What happened next was a great source of torment in my early months. I smelled something, it smelled sweet, tasty, I had to go for it. I ran, the smell becoming stronger, and after reaching a small forest about 2 miles away from home, I caught up with what drew me there. It was a deer. It was sleeping, but I was inexperienced, and loud. Still not adjusted to the changes in my body, to the claws were nails used to be, I mad a lot of noise trying to sneak up. The deer woke up. It started running but what I lacked in subtlety, I made up in speed and force. I caught it, ripped it apart and devoured it. The blood, the flesh, the taste was wonderful. As I brought my fangs deeper in the deer’s flesh, I started remembering. The alcohol, the party, the girl. I was hunting that night, I was already hungry. And when I slept, I ate. The girl that died, the rabid animal, all the sadness. It was my fault.

And I liked it.

I revelled in the destruction, I swallowed the flesh, gnawed at the bones. I devoured the dear like I devoured that poor girl’s arm. Poor girl? I had amusing sentimentality back then. It was the natural order of the thing. I am predator, but back then, I still felt attachment to these preys. And as I looked up from the deer, and stared at the moon, the light slowly becoming pure crimson reminded me of that night, the month before, when I had done my job as predator. Every memory returned. I was made aware of how, after everyone left, I woke up. She was there, half naked, trying to rouse me up. She had managed to remove most of my clothes as I slept. Washing away the fumes of alcohol that were hindering my body, I got up, and then I got in. As this primordial act was taking place, I felt the effects of the moon on my body. The moonlight rushed into me as I was losing myself into her. Her screams of joy turned to screams of pain. She saw who I truly was, and under the moon, I realised that she was just made of meat. She stopped screaming as se saw my jaws slowly wrapping themselves around her arm. She cried; I could smell the salt of her tears.
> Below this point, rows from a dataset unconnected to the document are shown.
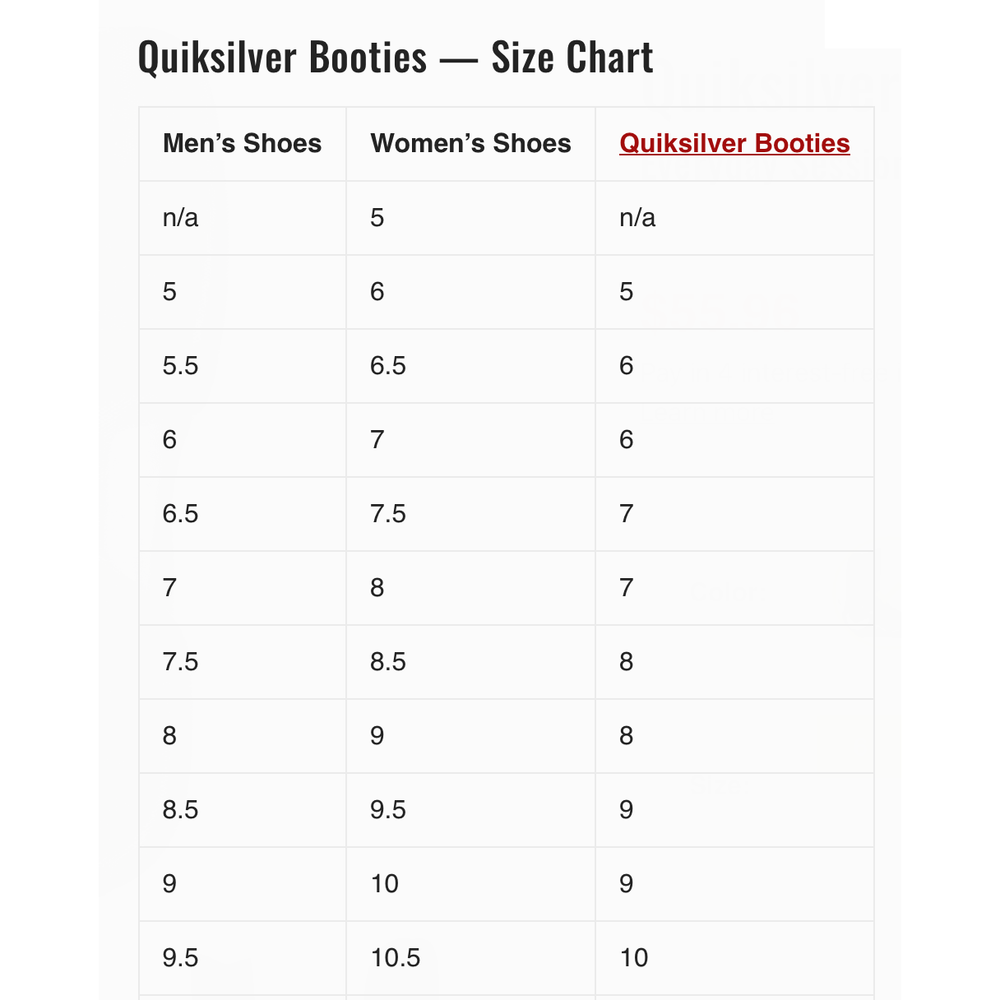Select Women's Shoes size 6.5 cell
Image resolution: width=1000 pixels, height=1000 pixels.
click(388, 366)
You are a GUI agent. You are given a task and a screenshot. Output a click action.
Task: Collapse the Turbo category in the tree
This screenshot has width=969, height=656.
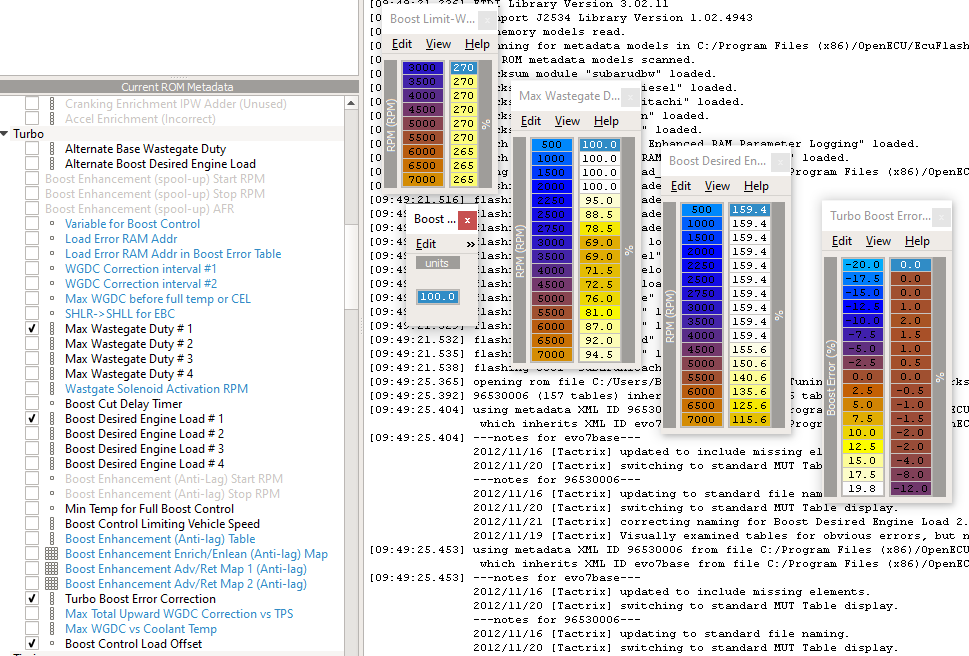[x=5, y=134]
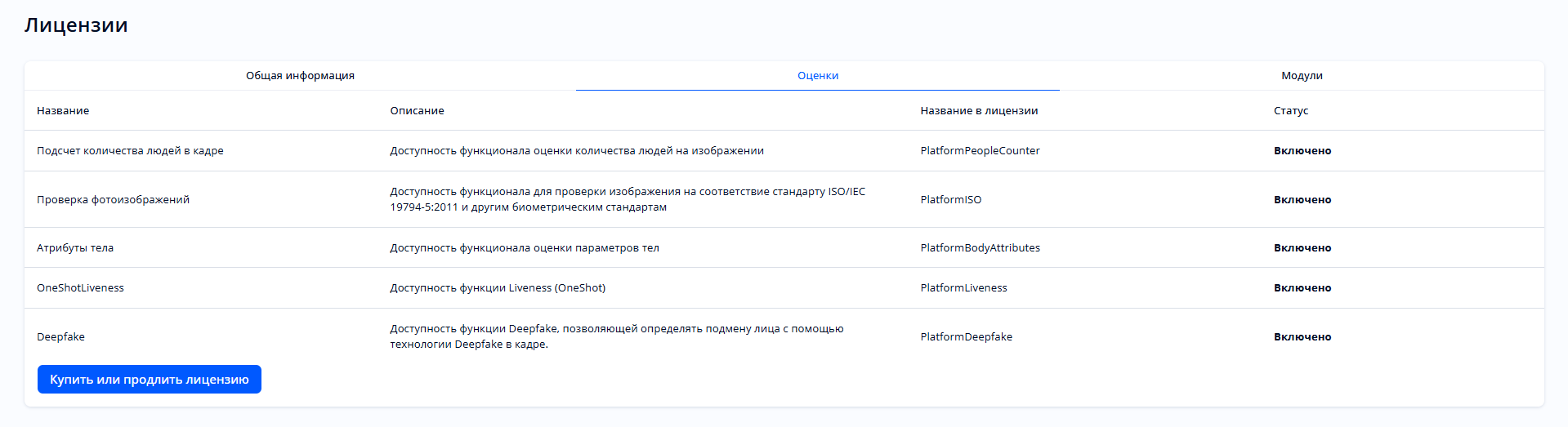
Task: Switch to the Общая информация tab
Action: 300,76
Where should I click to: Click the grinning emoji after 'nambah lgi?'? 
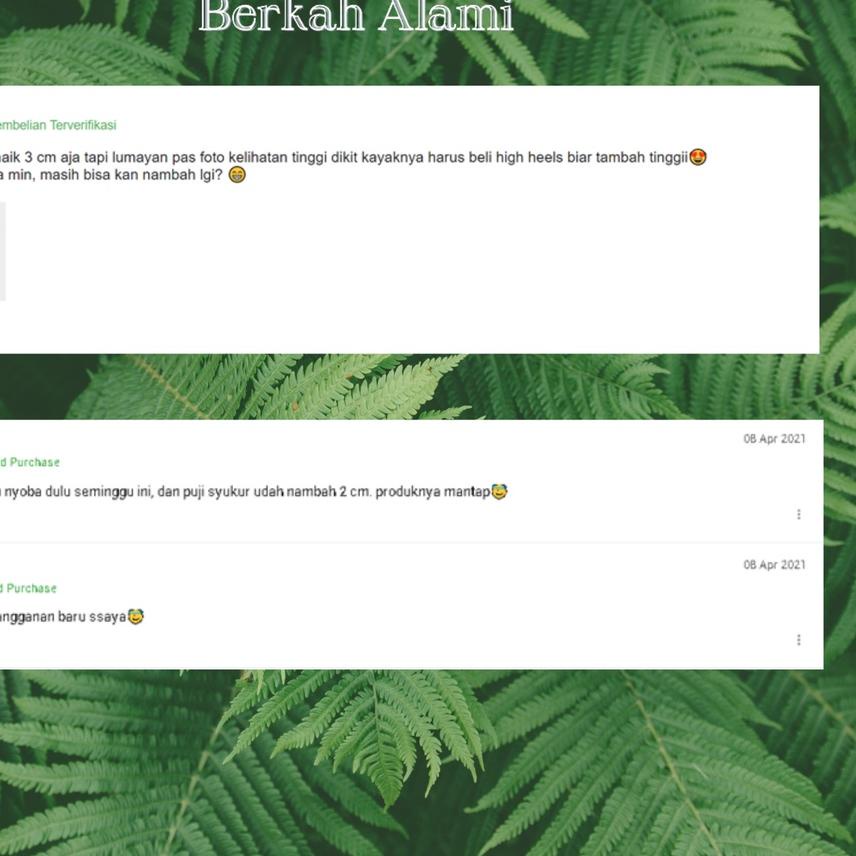[237, 175]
And I ripped her arm off of its socket. Her blood was delicious. It filled me up quite nicely. She tried to crawl away, but I caught her leg. She was crying, pleading with me using these words that sound so empty when you see their true origins. I licked her body, it was now covered in dirt, blood, tears, sweat. I saw her eyes fill with a darkness that was beyond fear. No sound left her mouth anymore, she understood.

I was predator, she was prey. Her neck became my next snack.
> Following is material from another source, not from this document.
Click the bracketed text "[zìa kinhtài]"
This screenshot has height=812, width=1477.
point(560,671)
I sensed that the night was almost over, I ran home, put my cloths back on and went up the wall and through my window. I took off the cloths again, looked at myself in the mirror. I wasn’t quite sure what I was, but I felt I was no longer just human.

[Yes, I am starting another longer story. And yes, this is what I wanted "Lunarity"to be like, something more visceral, more primal. A story where the character is not one we want to identify with. I also wanted to bring something new to make up for the last few days where I did not post. I will try to post another chapter of Trouble as soon as I can sit down and write it, and I will try to add to this new project of mine. I think it's time I moved away from the ultra short stories, I think I have reached the limit of what I can do in these tiny fragments of a real story. Crimson Moon here is gonna run in parallel with Trouble, but I will try to write Trouble on Saturdays and Crimson on Wednesdays. I may do some other experiments with writing, but I will no longer delude myself in thinking these work as stories.]